_Exercise objective_. What you give back must match the records below word for word.
___ The records
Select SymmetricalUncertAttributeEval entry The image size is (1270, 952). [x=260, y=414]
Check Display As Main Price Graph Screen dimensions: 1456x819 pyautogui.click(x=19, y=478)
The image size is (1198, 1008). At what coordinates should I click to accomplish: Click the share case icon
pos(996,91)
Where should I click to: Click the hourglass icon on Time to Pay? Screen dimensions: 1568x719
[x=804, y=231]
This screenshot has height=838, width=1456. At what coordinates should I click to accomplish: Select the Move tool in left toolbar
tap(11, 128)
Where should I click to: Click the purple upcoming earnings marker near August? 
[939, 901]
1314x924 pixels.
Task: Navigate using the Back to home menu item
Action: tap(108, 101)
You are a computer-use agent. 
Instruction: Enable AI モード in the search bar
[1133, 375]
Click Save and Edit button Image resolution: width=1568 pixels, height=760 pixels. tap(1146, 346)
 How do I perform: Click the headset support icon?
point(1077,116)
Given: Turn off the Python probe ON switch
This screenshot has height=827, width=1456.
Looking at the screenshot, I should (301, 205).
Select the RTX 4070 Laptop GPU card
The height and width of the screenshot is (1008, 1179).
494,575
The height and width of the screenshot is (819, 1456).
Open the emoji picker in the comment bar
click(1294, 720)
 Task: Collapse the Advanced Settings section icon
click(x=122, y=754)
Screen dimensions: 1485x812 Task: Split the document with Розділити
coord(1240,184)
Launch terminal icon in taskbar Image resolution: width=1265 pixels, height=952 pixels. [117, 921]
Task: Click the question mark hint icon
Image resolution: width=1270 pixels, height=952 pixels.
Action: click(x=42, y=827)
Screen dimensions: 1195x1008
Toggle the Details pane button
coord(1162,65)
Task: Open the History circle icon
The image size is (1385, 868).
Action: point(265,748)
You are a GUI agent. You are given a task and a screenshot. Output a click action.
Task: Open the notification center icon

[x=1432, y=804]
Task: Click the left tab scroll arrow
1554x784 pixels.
______
_Your response_.
Select SymmetricalUncertAttributeEval entry The image size is (1270, 952). [x=260, y=414]
Check Display As Main Price Graph Screen dimensions: 1456x819 pyautogui.click(x=19, y=478)
The image size is (1198, 1008). At what coordinates should I click to accomplish: Click the share case icon
pos(996,91)
Where should I click to: Click the hourglass icon on Time to Pay? Screen dimensions: 1568x719
[x=804, y=231]
This screenshot has height=838, width=1456. At what coordinates should I click to accomplish: Select the Move tool in left toolbar
tap(11, 128)
Where should I click to: Click the purple upcoming earnings marker near August? 
[939, 901]
1314x924 pixels.
Task: Navigate using the Back to home menu item
Action: tap(108, 101)
You are a computer-use agent. 
Instruction: Enable AI モード in the search bar
[1133, 375]
Click Save and Edit button Image resolution: width=1568 pixels, height=760 pixels. tap(1146, 346)
 How do I perform: Click the headset support icon?
point(1077,116)
Given: Turn off the Python probe ON switch
This screenshot has height=827, width=1456.
Looking at the screenshot, I should (301, 205).
Select the RTX 4070 Laptop GPU card
The height and width of the screenshot is (1008, 1179).
494,575
The height and width of the screenshot is (819, 1456).
Open the emoji picker in the comment bar
click(1294, 720)
 Task: Collapse the Advanced Settings section icon
click(x=122, y=754)
Screen dimensions: 1485x812 Task: Split the document with Розділити
coord(1240,184)
Launch terminal icon in taskbar Image resolution: width=1265 pixels, height=952 pixels. [117, 921]
Task: Click the question mark hint icon
Image resolution: width=1270 pixels, height=952 pixels.
Action: click(x=42, y=827)
Screen dimensions: 1195x1008
Toggle the Details pane button
coord(1162,65)
Task: Open the History circle icon
The image size is (1385, 868).
Action: point(265,748)
You are a GUI agent. You are given a task and a screenshot. Output a click action.
Task: Open the notification center icon

[x=1432, y=804]
Task: Click the left tab scroll arrow
1554x784 pixels.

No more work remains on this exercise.